Chicken Vinegar Bread. Photo courtesy of Rachel Getz

I want to address the dilemma of an unruly condiment collection. There are two of us in my household, and we love food, but I might say that we love condiments most of all. This includes pickles, mustard, syrups, sauces, squeeze tubes, anything jammed, canned, brined or fermented.

We spent seven months between 2021 and 2022 in a one-bedroom apartment with a mini fridge and two hot plates. Our greatest lament? Not the short shower stall or child-sized kitchen sink. Rather, the lack of space for sauces. We seriously considered getting another mini-fridge just for the bottles and jars we collect. (I promise, there are reasons one needs four to five types of mustard at all times.)

It’s not an issue of forgetfulness, no, there are no doubles in our collection. And I don’t see this as a bad thing. I like to think it’s an ever-present excitement and opportunistic outlook. Something comes home with us wherever we go. We’ll say, “It’s local!” “It’s a regional favorite!” “It will go really well on eggs!” to justify the purchase of yet another $8.99 bottle. We can’t escape this habit. And if you’re someone like me who gets fixated on the next bottle you’ve acquired, that sixth jar of smoked mustard is going to sit there for many, many months more.

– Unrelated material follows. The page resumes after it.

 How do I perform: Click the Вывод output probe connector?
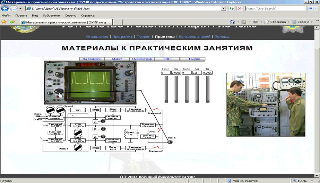pos(170,142)
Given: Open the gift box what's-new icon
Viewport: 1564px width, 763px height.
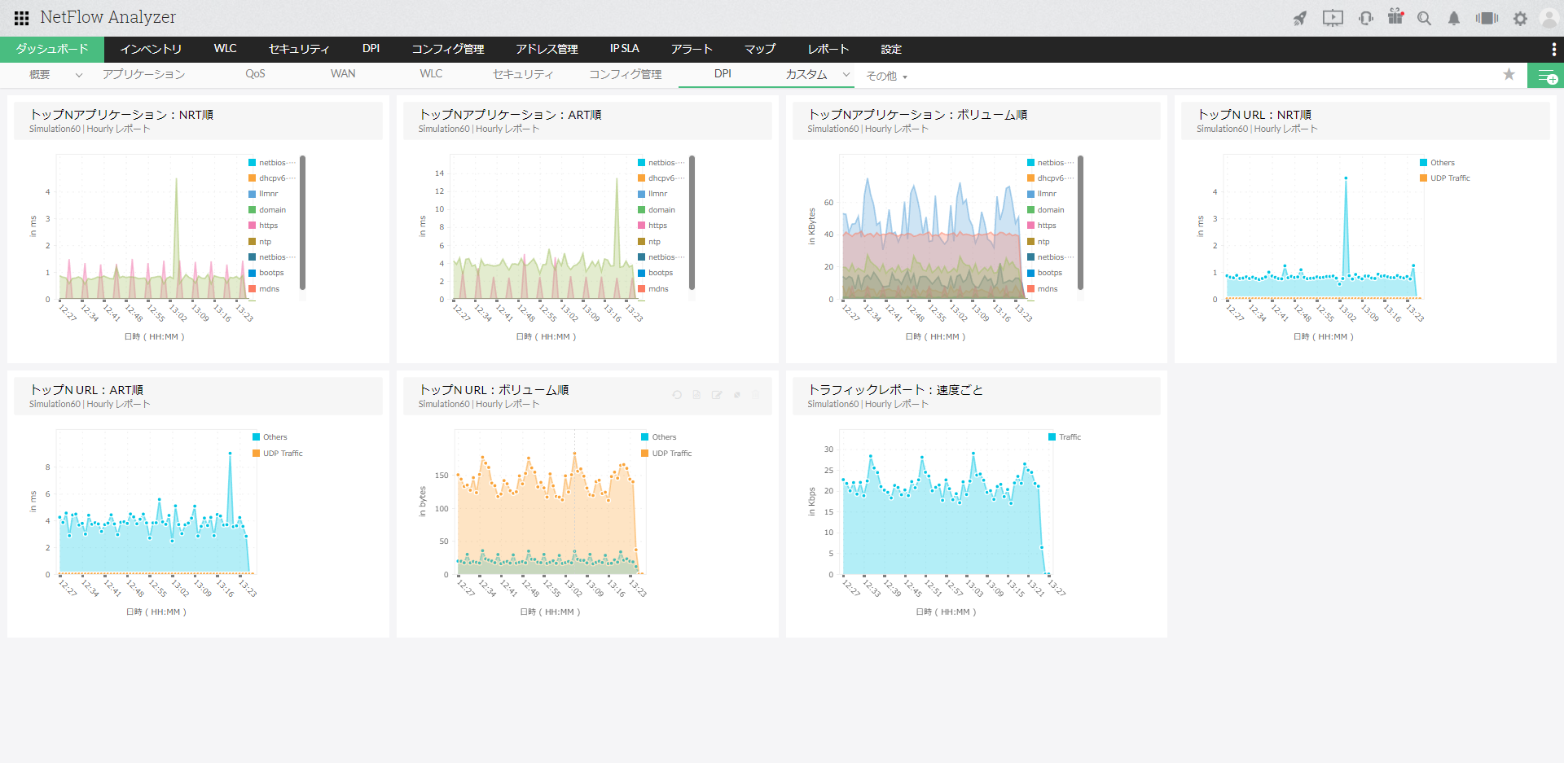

To deal with this ever-growing collection, I have to find ways to fit this assortment of jarred goods into more meals. I was inspired to make Providence-style calamari after watching “The Great American Recipe” on PBS. One of the contestants routinely makes that dish for his fellow firefighters, and he talked about it enough that I had to try it. It was a success, and the only thing left after devouring the crispy tentacles and caps was half a jar of hot cherry peppers.

In turn, that inspired the recipe for Chicken Vinegar Bread. In addition to that mega jar of hot pickled cherry peppers, you’ll use half a sourdough loaf and bone-in chicken thighs. This recipe has turned into a comfort staple. It’s schmaltzy, vinegary, crunchy and soft, burnt and browned, with just enough heat to warm your face and belly.

I recommend any whole loaf of bread for this recipe over pre-sliced. This is for two reasons: 1. Getting to rip and tear the bread is truly cathartic, and 2. It’s a bit like the joy of English muffins, where most of the pleasure comes from the peaks and valleys, the nooks and crannies created from tearing the bread apart rather than slicing through the crumb. If your loaf end got stale, sprinkle it with a bit of water and set it in your oven at 450 degrees F for 5-7 minutes until it’s crusty and soft enough to pull apart.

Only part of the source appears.